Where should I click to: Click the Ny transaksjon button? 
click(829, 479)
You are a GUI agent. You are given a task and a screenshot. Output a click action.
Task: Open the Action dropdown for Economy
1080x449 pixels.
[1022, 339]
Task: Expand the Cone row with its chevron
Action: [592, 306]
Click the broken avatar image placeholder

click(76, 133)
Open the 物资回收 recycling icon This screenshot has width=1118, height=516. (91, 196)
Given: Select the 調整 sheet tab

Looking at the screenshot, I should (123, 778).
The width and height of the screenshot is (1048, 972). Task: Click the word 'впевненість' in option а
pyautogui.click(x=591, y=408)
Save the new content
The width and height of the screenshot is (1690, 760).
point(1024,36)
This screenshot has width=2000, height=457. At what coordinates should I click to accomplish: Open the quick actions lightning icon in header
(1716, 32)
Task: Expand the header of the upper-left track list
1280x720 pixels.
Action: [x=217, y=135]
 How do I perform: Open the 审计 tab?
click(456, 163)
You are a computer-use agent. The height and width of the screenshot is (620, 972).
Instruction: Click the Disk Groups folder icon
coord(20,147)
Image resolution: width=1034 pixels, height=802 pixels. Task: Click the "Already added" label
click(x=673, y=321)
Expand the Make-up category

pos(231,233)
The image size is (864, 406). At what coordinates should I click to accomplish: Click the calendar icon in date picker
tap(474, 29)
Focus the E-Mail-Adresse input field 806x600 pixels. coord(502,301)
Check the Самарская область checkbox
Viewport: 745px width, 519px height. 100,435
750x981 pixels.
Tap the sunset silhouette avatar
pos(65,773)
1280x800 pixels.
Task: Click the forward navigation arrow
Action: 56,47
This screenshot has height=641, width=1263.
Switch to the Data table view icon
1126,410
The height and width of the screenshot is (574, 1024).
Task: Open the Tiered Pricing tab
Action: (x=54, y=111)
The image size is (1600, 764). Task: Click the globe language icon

--------

WORK INSTRUCTION –
Would it be possible to reproduce all the entries exactly as they appear above?

WRITTEN ANSWER –
Where should I click to: Click the Ny transaksjon button? 
click(829, 479)
You are a GUI agent. You are given a task and a screenshot. Output a click action.
Task: Open the Action dropdown for Economy
1080x449 pixels.
[1022, 339]
Task: Expand the Cone row with its chevron
Action: [592, 306]
Click the broken avatar image placeholder

click(76, 133)
Open the 物资回收 recycling icon This screenshot has width=1118, height=516. (91, 196)
Given: Select the 調整 sheet tab

Looking at the screenshot, I should (123, 778).
The width and height of the screenshot is (1048, 972). Task: Click the word 'впевненість' in option а
pyautogui.click(x=591, y=408)
Save the new content
The width and height of the screenshot is (1690, 760).
point(1024,36)
This screenshot has width=2000, height=457. At what coordinates should I click to accomplish: Open the quick actions lightning icon in header
(1716, 32)
Task: Expand the header of the upper-left track list
1280x720 pixels.
Action: [x=217, y=135]
 How do I perform: Open the 审计 tab?
click(456, 163)
You are a computer-use agent. The height and width of the screenshot is (620, 972).
Instruction: Click the Disk Groups folder icon
coord(20,147)
Image resolution: width=1034 pixels, height=802 pixels. Task: Click the "Already added" label
click(x=673, y=321)
Expand the Make-up category

pos(231,233)
The image size is (864, 406). At what coordinates should I click to accomplish: Click the calendar icon in date picker
tap(474, 29)
Focus the E-Mail-Adresse input field 806x600 pixels. coord(502,301)
Check the Самарская область checkbox
Viewport: 745px width, 519px height. 100,435
750x981 pixels.
Tap the sunset silhouette avatar
pos(65,773)
1280x800 pixels.
Task: Click the forward navigation arrow
Action: 56,47
This screenshot has height=641, width=1263.
Switch to the Data table view icon
1126,410
The height and width of the screenshot is (574, 1024).
Task: Open the Tiered Pricing tab
Action: (x=54, y=111)
The image size is (1600, 764). Task: Click the globe language icon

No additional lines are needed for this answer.